» **TASKS TO COMPLETE**
1. List every potassium channel named in the text on KCNQ5 and botanical folk medicines.
2. From the text on KCNQ5 and botanical folk medicines, return everything from "Lavender, fennel and" down to "on the study.", unaltered.
3. Resume the text on KCNQ5 and botanical folk medicines at the point where it stops.

» **GIVEN TEXT**
______

KCNQ5, together with other potassium channels including KCNQ1 and KCNQ4, is expressed in vascular smooth muscle. When activated, KCNQ5 relaxes blood vessels, making it a logical mechanism for at least part of the hypotensive actions of certain botanical folk medicines.

Lavender, fennel and chamomile among herbs discovered to act upon a shared therapeutic target in blood vessels

“We found KCNQ5 activation to be a unifying molecular mechanism shared by a diverse range of botanical hypotensive folk medicines. Lavandula angustifolia, commonly called lavender, was among those we studied. We discovered it to be among the most efficacious KCNQ5 potassium channel activators, along with fennel seed extract and chamomile,” said Geoff Abbott, PhD, professor of physiology and biophysics at the UCI School of Medicine and senior investigator on the study.

______

» **EXTRACTED ENTRIES**
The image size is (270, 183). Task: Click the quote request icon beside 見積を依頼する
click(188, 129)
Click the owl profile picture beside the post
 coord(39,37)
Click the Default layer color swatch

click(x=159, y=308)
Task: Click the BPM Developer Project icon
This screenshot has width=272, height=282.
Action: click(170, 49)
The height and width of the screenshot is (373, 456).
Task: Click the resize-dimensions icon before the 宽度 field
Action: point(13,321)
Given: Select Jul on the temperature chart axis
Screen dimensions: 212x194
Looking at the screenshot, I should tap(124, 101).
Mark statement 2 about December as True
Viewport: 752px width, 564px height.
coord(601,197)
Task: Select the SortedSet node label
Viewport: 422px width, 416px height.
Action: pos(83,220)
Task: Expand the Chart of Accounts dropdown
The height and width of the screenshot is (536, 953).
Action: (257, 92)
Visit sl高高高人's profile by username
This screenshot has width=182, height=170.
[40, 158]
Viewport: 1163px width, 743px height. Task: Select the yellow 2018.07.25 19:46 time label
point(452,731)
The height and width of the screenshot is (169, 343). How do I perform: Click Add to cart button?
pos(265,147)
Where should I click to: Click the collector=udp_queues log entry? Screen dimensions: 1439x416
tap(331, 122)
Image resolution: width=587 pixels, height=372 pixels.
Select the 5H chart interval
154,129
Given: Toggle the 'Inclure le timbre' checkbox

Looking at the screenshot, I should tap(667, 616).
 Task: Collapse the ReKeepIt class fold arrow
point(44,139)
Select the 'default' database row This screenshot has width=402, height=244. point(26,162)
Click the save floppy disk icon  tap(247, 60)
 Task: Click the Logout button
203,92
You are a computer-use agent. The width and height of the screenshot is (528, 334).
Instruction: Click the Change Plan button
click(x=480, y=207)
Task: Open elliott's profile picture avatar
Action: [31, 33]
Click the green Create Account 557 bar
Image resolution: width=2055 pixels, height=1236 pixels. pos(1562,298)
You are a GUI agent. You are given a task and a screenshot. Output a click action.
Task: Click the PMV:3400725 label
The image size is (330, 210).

______

» **ANSWERS TO THE TASKS**
1. KCNQ5, KCNQ1, KCNQ4

2.
Lavender, fennel and chamomile among herbs discovered to act upon a shared therapeutic target in blood vessels

“We found KCNQ5 activation to be a unifying molecular mechanism shared by a diverse range of botanical hypotensive folk medicines. Lavandula angustifolia, commonly called lavender, was among those we studied. We discovered it to be among the most efficacious KCNQ5 potassium channel activators, along with fennel seed extract and chamomile,” said Geoff Abbott, PhD, professor of physiology and biophysics at the UCI School of Medicine and senior investigator on the study.

3.
Interestingly, the KCNQ5-selective potassium channel activation feature found in the botanicals is lacking in the modern synthetic pharmacopeia. Until now, it seems to have eluded conventional screening methods utilizing chemical libraries, which may account for why it is not a recognized feature of synthetic blood pressure medications.

“Our discovery of these botanical KCNQ5-selective potassium channel openers may enable development of future targeted therapies for diseases including hypertension and KCNQ5 loss-of-function encephalopathy,” said Abbott.